Professional Triage: Targeting The Immediate Need

December 12, 2023

by Tony Vidler  CFP logo   CLU logo  ChFC logo

A huge mistake many advisers make is trying to deliver comprehensive advice to a client concerned only with an immediate need.  We need to recognize when triage is required, as opposed to when ongoing nursing is needed.

The immediate need is the more often the trigger for an advice client to coluntarily engage.

In financial services clients and prospects rarely make spontaneous impulse-driven purchases of tax returns, or mutual funds, or insurance, or legal advice….the need for such things is more often than not “sold to them“.   That is, we have to identify and highlight the need they haven’t yet recognized.

Then there are those who have recognized a need and it is not the professional who is doing the selling; it is (or was) something or someone else.  A catalyst event.  A trigger.

When this trigger event occurs, the typical consumer seeks professional help.

We must respond and treat their immediate concern.

So, a question which arises when reviewing adviser marketing material is “how would a consumer know what immediate needs you can fix?”

For our marketing to be most effective with people we haven’t met yet we have to think of how we address the things that they consider a risk to their lifestyles because that is what triggers their action.  Our solutions or specialty advice areas need to be marketed in terms and language that match those immediate “lifestyle threatening” needs, or “pain points” if you prefer.  More often than not the things that advisers are marketing as valuable are indeed valuable…but they are not pain points with any urgency or apparent magnitude. They are not immediate needs in most consumers minds.

Do I really want a mortgage broker to help me work out which bank account is optimal?  nah…not really.

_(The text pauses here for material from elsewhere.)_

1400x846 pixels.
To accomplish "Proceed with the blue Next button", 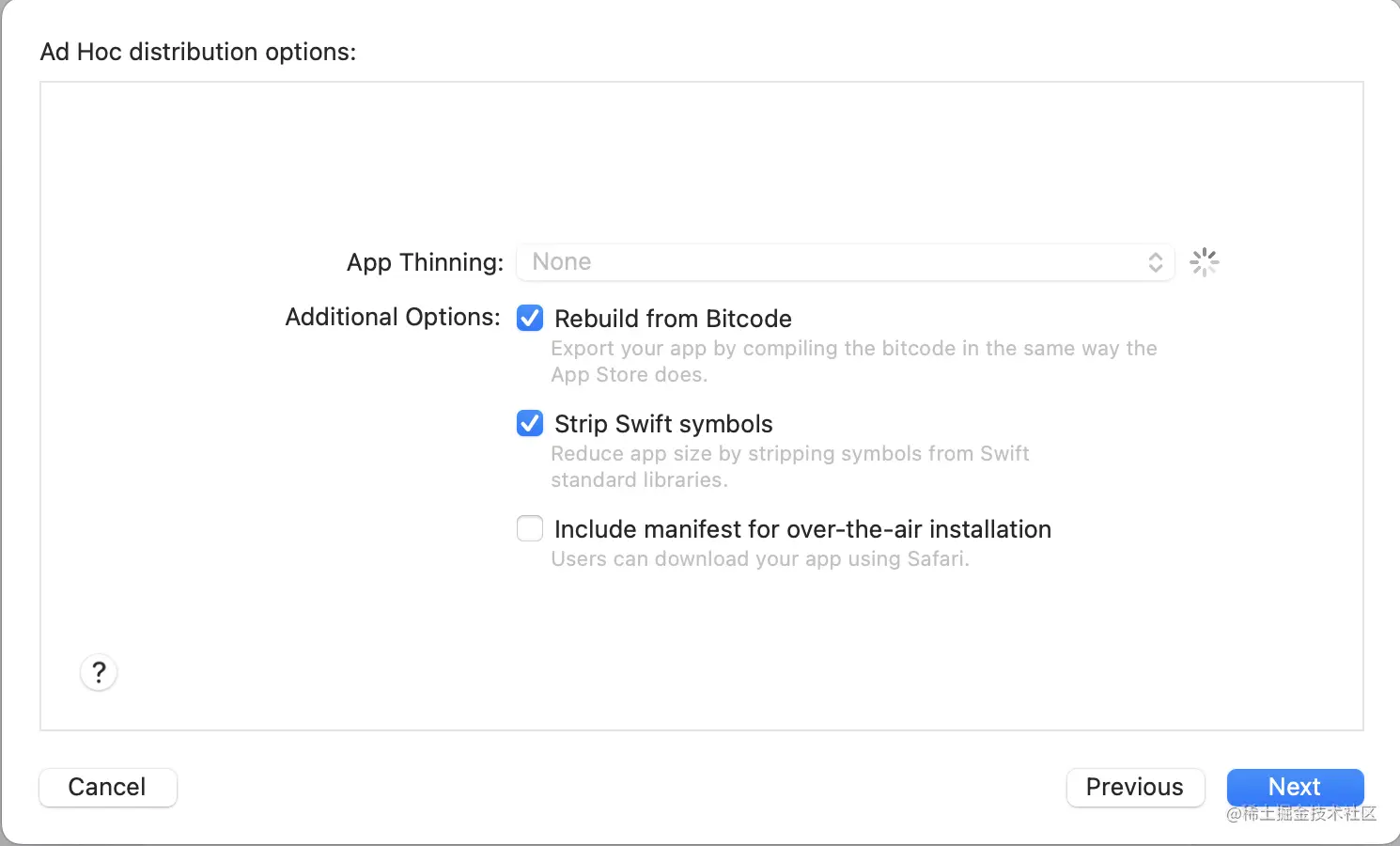I will click(1294, 787).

I’m sure not going to go out of my way to call and set up a meeting at their office over it.  Is the accountants enthusiasm for an accounting software package that will greatly assist sales tax returns going to make me want to attend a seminar after work to get all the great guff on how the coding works in the journals?  Nope. Definitely not.  The insurance broker wanting a couple of hours to talk to me at home about what might happen if I get sick one day?  Nah, I’m fine thanks….

If we accept however that for most consumers the purchasing of professional advice or services happens either because someone did step in and educate then disturb them, or an external trigger motivated them to seek advice or a solution, then it follows that we need to match the marketing to the trigger events that most often lead consumers to take action themselves.  That is; the things that they perceive as affecting their life, or rather “their lifestyle”.  The immediate pain point….and they will pay to fix that.

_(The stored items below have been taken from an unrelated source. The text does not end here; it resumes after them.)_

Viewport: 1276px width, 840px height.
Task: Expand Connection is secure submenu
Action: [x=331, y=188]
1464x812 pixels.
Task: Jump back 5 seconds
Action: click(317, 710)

People will pay a lot for gadgets, and convenience, and luxuries, and indulgences.  So paying good money for lifestyle stuff is not really a major issue.  Paying for a cure or a solution?  Not a problem.

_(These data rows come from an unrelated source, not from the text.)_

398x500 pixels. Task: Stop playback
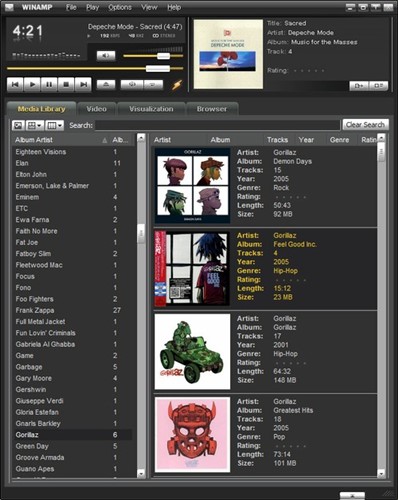(66, 84)
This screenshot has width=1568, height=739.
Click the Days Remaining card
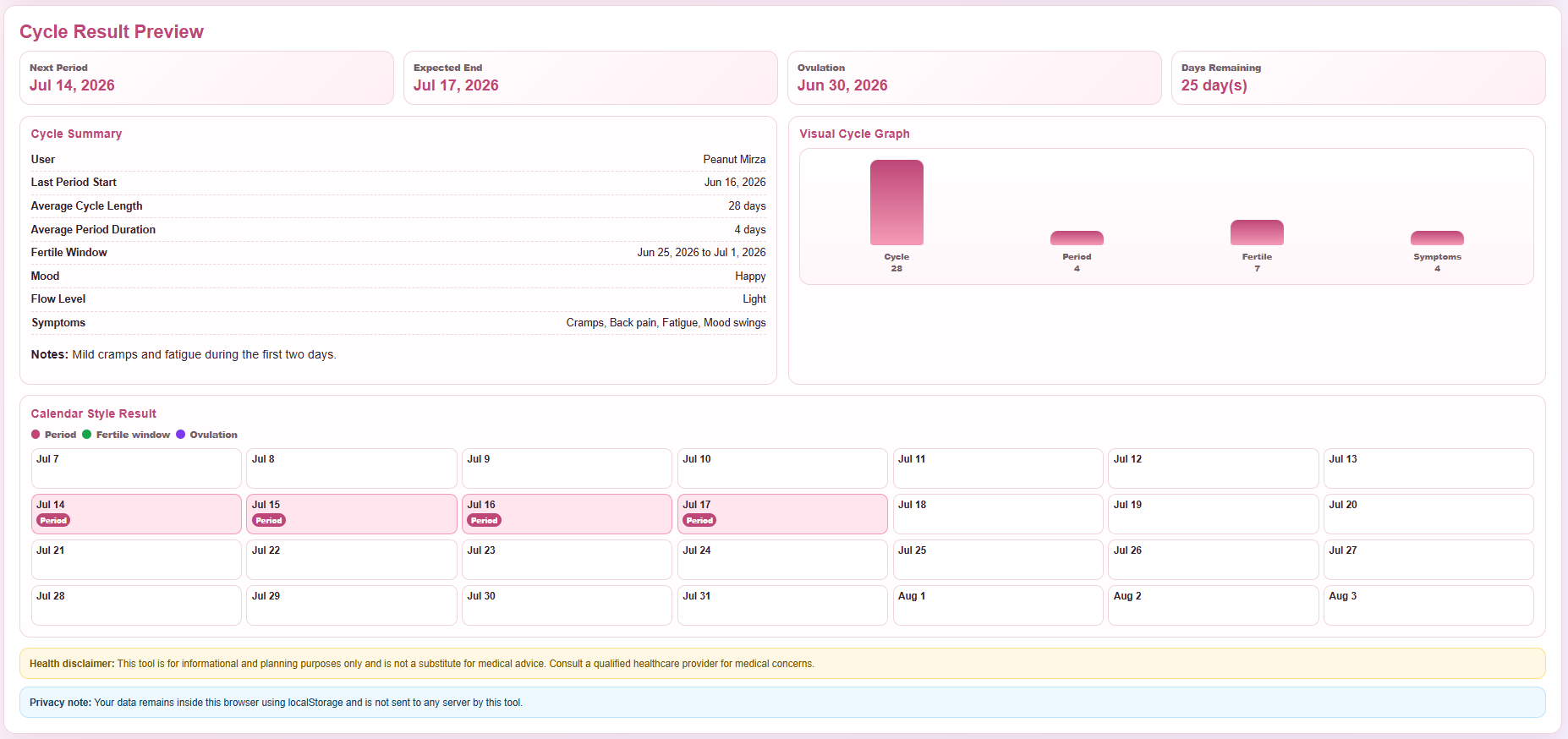click(x=1358, y=78)
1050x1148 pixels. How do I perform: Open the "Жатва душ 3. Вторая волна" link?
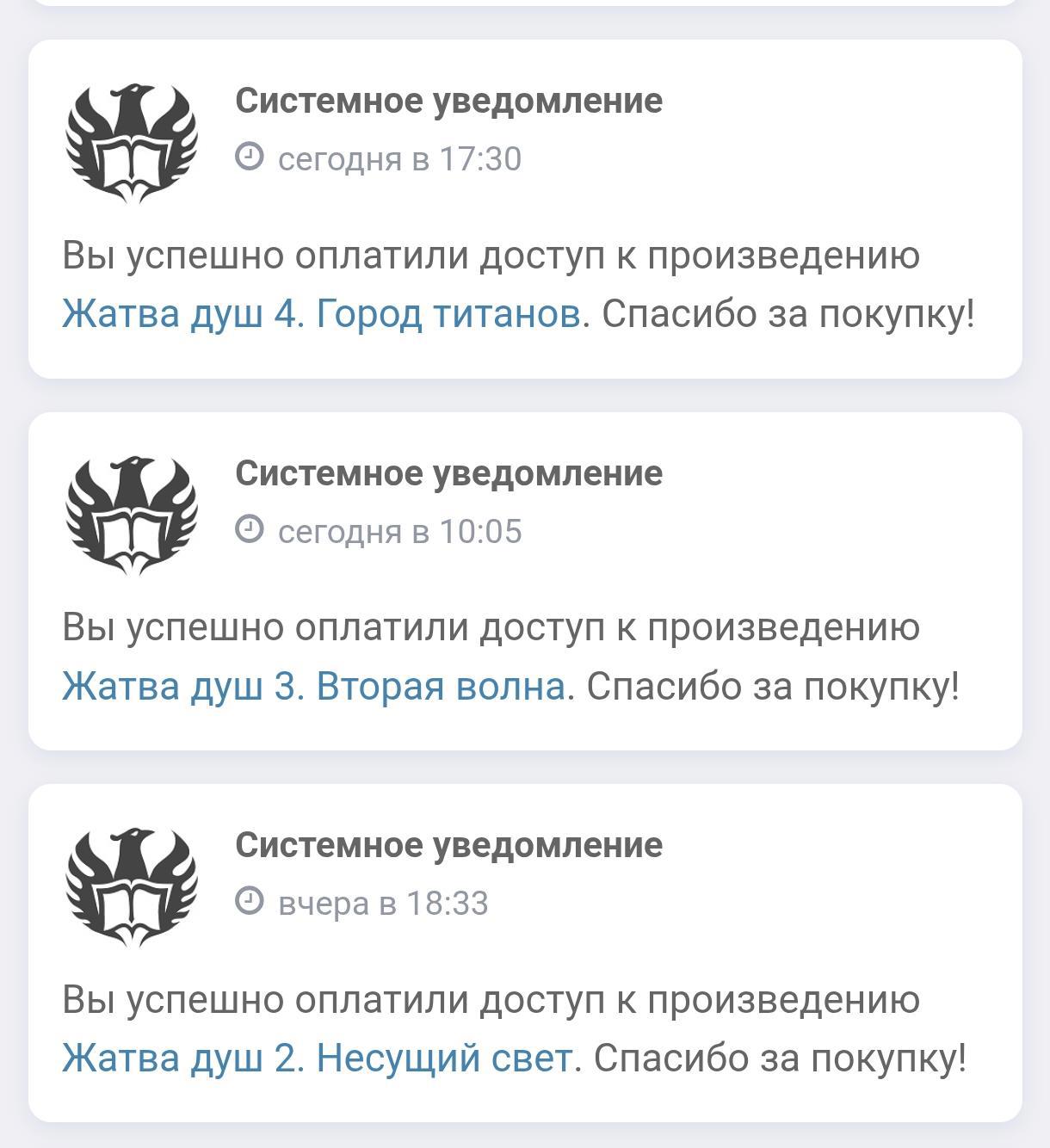pyautogui.click(x=313, y=687)
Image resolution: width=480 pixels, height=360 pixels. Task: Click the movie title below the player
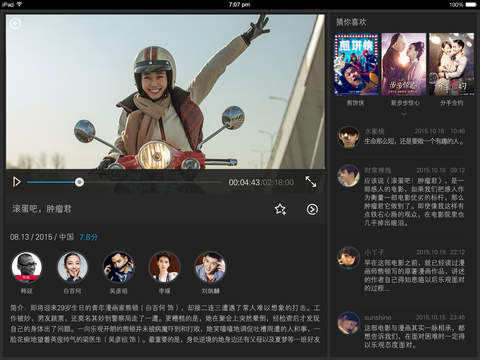point(42,209)
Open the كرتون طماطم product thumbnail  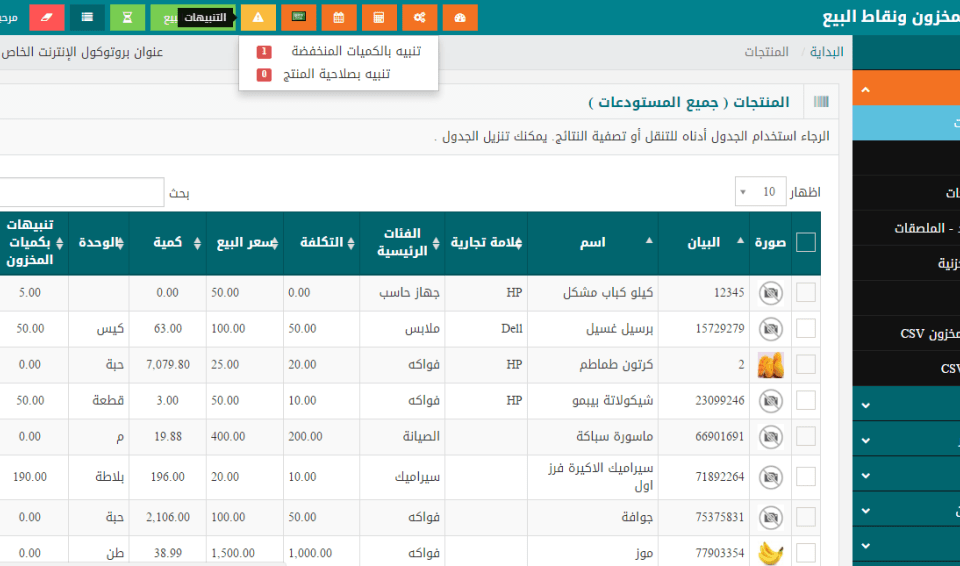click(770, 365)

Paying someone a fee to get them the loan that they couldn’t get by themselves easily to buy their dream home:“that’s worth it…”

Paying someone a fee to get the tax department off their back:“that’s worth it…”

Paying someone a fee to make sure there is a predictable and reliable income stream coming in for the next 20 years so they can walk away from the corporate job that they now hate:“that’s worth it…”

Paying someone a fee to find and put in place a contract that guarantees to deliver cash every month for the rest of your working life if you can’t work like what happened to the guy I work with: “that’s worth considering…”

We may well be able to provide a holistic planning process which ensures that they are fully planned for life in all financial respects, however until we have addressed that first urgent need which motivated the consumer to move into action we have no opportunity to engage them in the comprehensive process. When we have a patient and have managed to move that patient from “immediate treatment required” and into “recovery” mode then we can talk about the rest of the health issues and put a full plan in place.

But when they are only concerned about immediate treatment and are looking for the right person to help they are going to choose the professional who is expertly positioned to deal with that pain.  Your marketing material needs to address those immediate pain points: get the “patients” to recognise that you can fix the “pain point” right from the start.  Then you can do triage, and after that you can deliver holistic care.